Rustic Rabbit Stew

This traditional, countryside dish is also known as coniglio alla cacciatora (hunter’s rabbit stew). The long, slow cooking, the briny olives and the resulting rich sauce help to create an extremely tasty, falling-off-the-bone stew – it’s a wonderful way of cooking game meat. You could also use free-range chicken instead for a more delicate stew. This recipe is inspired by the way Nonna Lina, the grandma of the author’s husband Marco, would have made it.

NOTE: If there are any leftovers, pick out the bones and simply toss the stew through some pasta like you would a ragù. Even if there is no more meat left, but plenty of that delicious sauce, it still makes a wonderful pasta dish.

A WORD OF WARNING: Be wary of the smaller bones floating around in the stew. If you’re careful enough while chopping the rabbit, you can try to avoid using (or at least chopping through) the rib bones, which are the smallest, sharpest ones. 

Time: 2 hours

Serves: 4


  • 600g rabbit

  • plain flour, for dusting

  • 30–60ml extra-virgin olive oil

  • 1 onion, finely chopped

  • 1 carrot, finely chopped

  • 1 celery stalk, finely chopped

  • 2 garlic cloves, chopped

  • 1 rosemary sprig

  • 5–10 fresh sage leaves

  • 180ml red wine

  • 400g tomato Passat (pureed tomatoes) or tinned chopped tomatoes

  • 1 litre homemade vegetable stock or water

  • 100g good quality green or black olives

  • 1 handful flat-leaf parsley, chopped


Prepare the rabbit by rinsing and patting dry with paper towel, removing the kidneys and liver if they are still intact, then chopping into pieces on the bone much like you would a chicken. You could also ask your butcher to do this for you.

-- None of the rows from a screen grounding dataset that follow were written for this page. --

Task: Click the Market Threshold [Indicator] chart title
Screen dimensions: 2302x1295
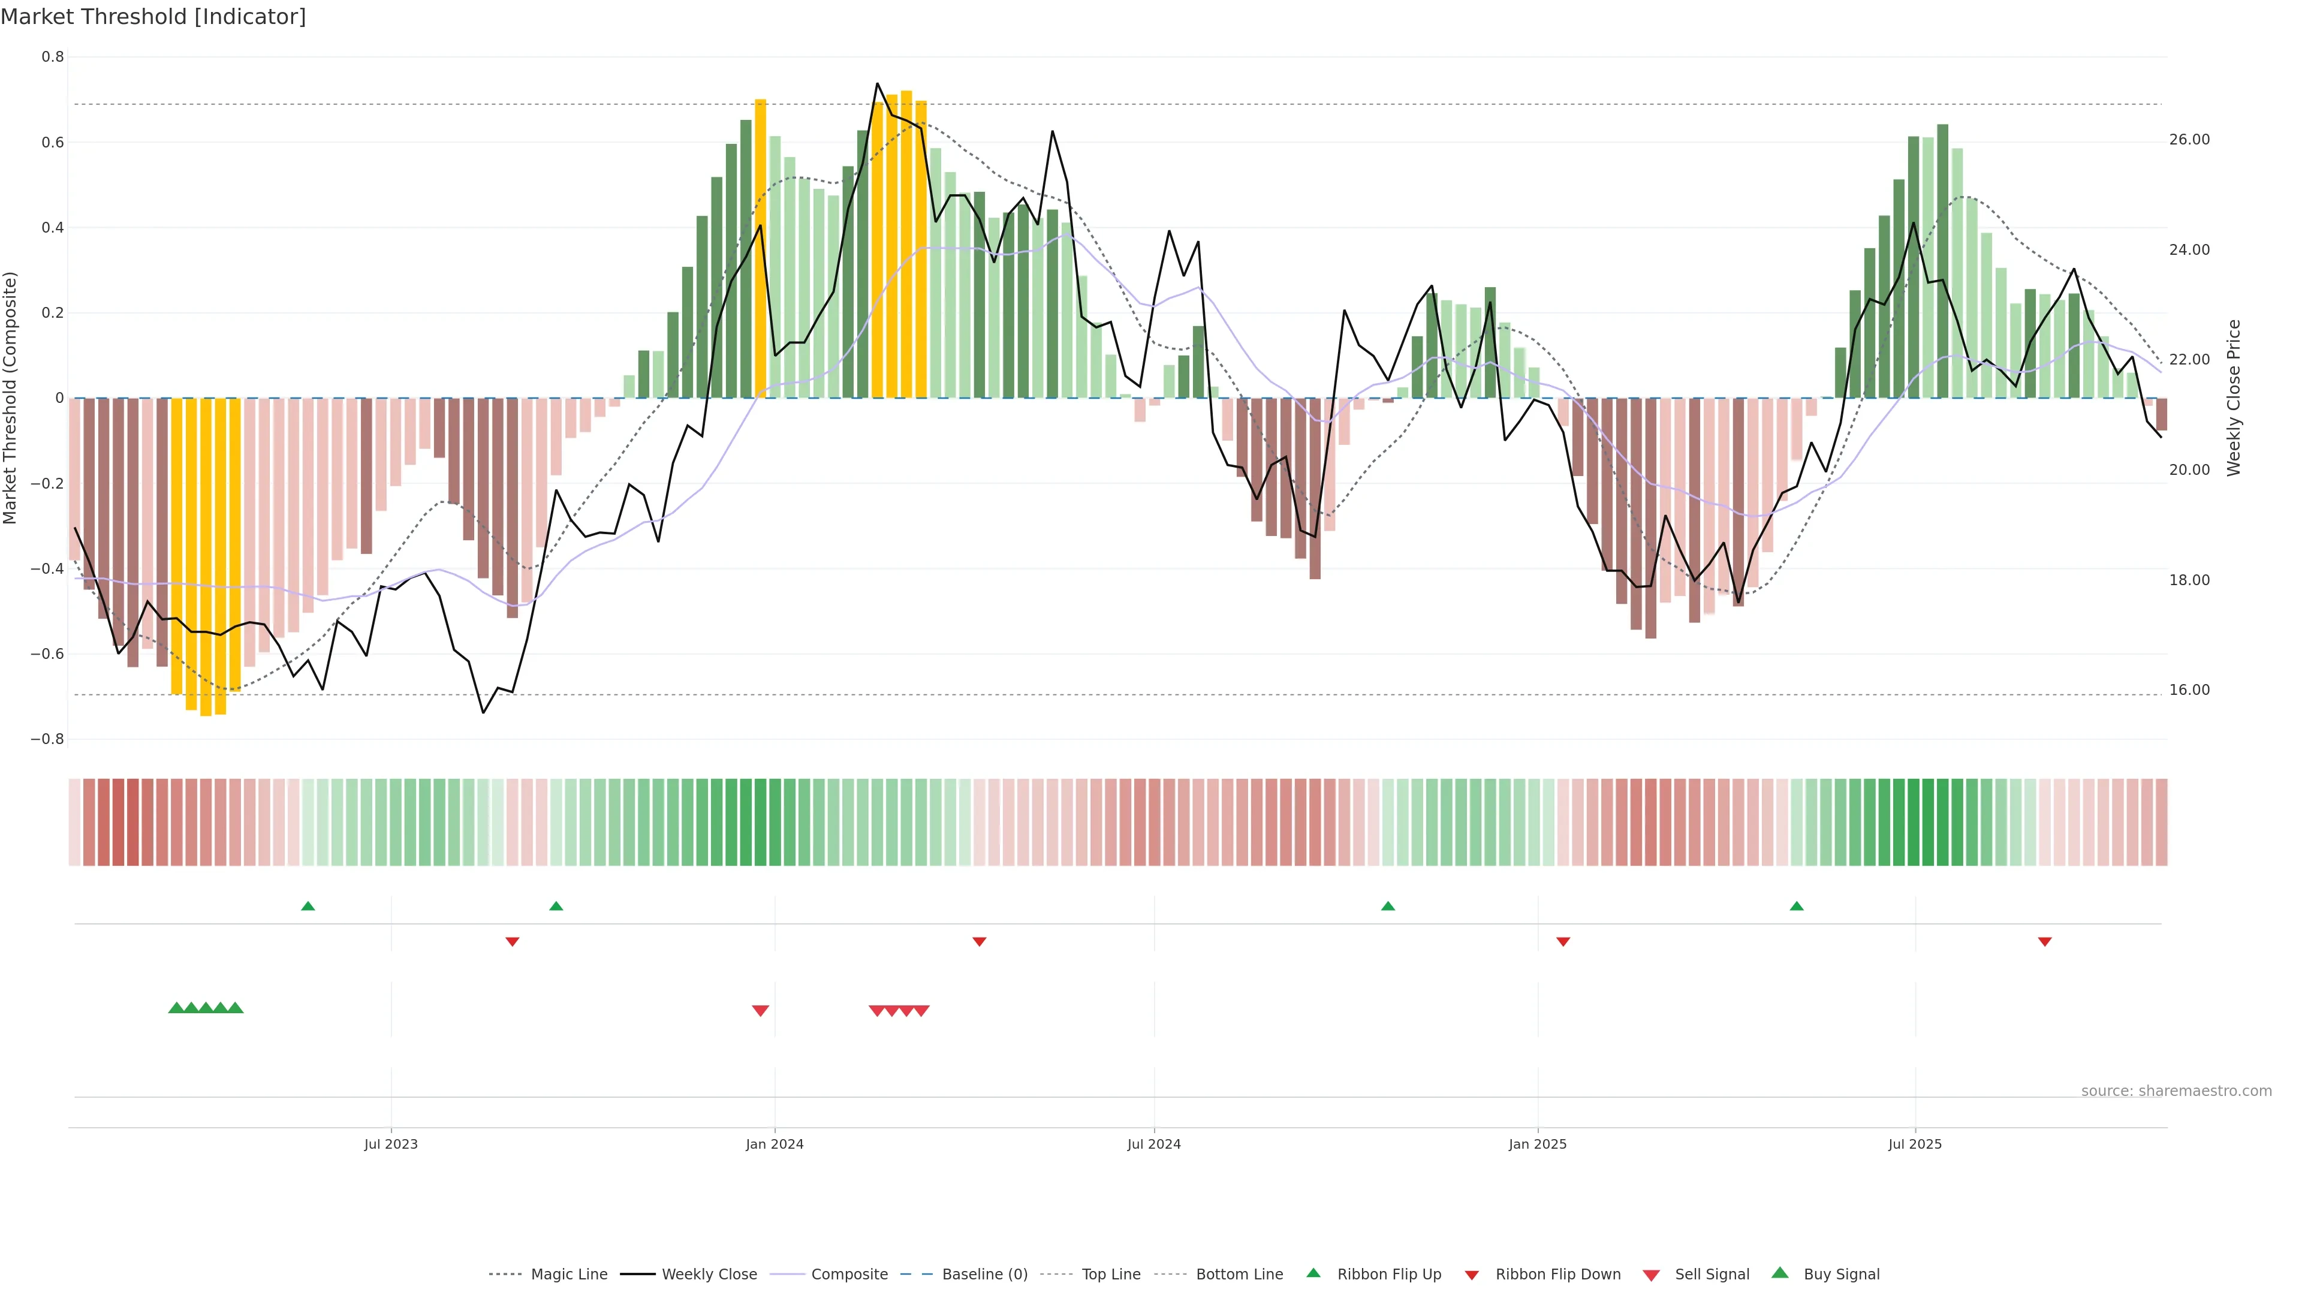Action: click(x=153, y=17)
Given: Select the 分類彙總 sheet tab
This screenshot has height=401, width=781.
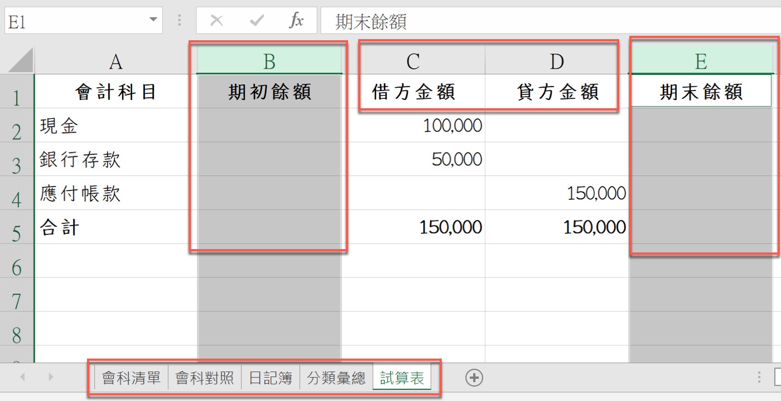Looking at the screenshot, I should point(336,378).
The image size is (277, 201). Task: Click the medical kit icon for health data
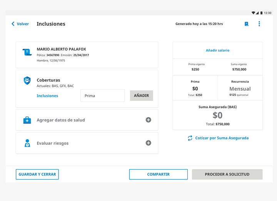pyautogui.click(x=27, y=120)
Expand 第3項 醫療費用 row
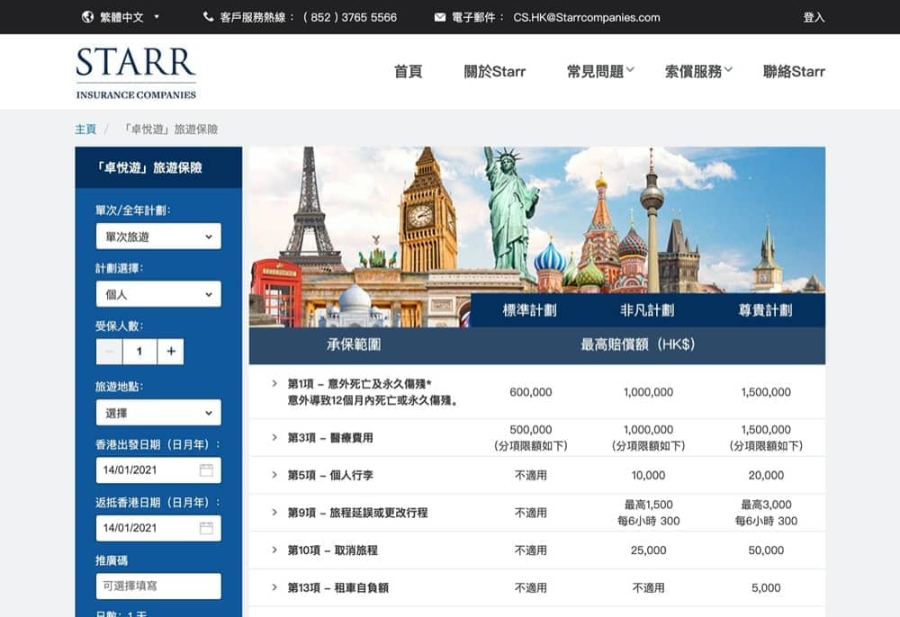 click(275, 437)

Dust the pieces of rabbit with flour and shake off any excess. Pour the olive oil in a deep pan suitable for a stew, and sear the rabbit over medium–high heat until golden. Remove and set aside.

In the same pan, cook the onion, carrot and celery over a gentle heat until the onion becomes transparent and soft, about 10 minutes. Add the garlic and fresh herbs and continue cooking a few minutes until fragrant. Return the rabbit back to the pot, season with salt and pepper, add the wine and cook for a further couple of minutes.

Add the tomato to the pan with 2 cups of the stock (or water) and bring to a gentle simmer. Cook on the lowest heat until the meat begins to just fall off the bone, about 11/2 hours (note that wild rabbit or other wild game may take a bit longer to become tender than farmed rabbit or chicken). If the sauce is getting too thick or dry, top up as needed with the stock or water (you may or may not need to use all of it).

Check the meat to see if it is tender. When it is ready, you can either remove the meat from the larger bones for easier eating or leave in large pieces.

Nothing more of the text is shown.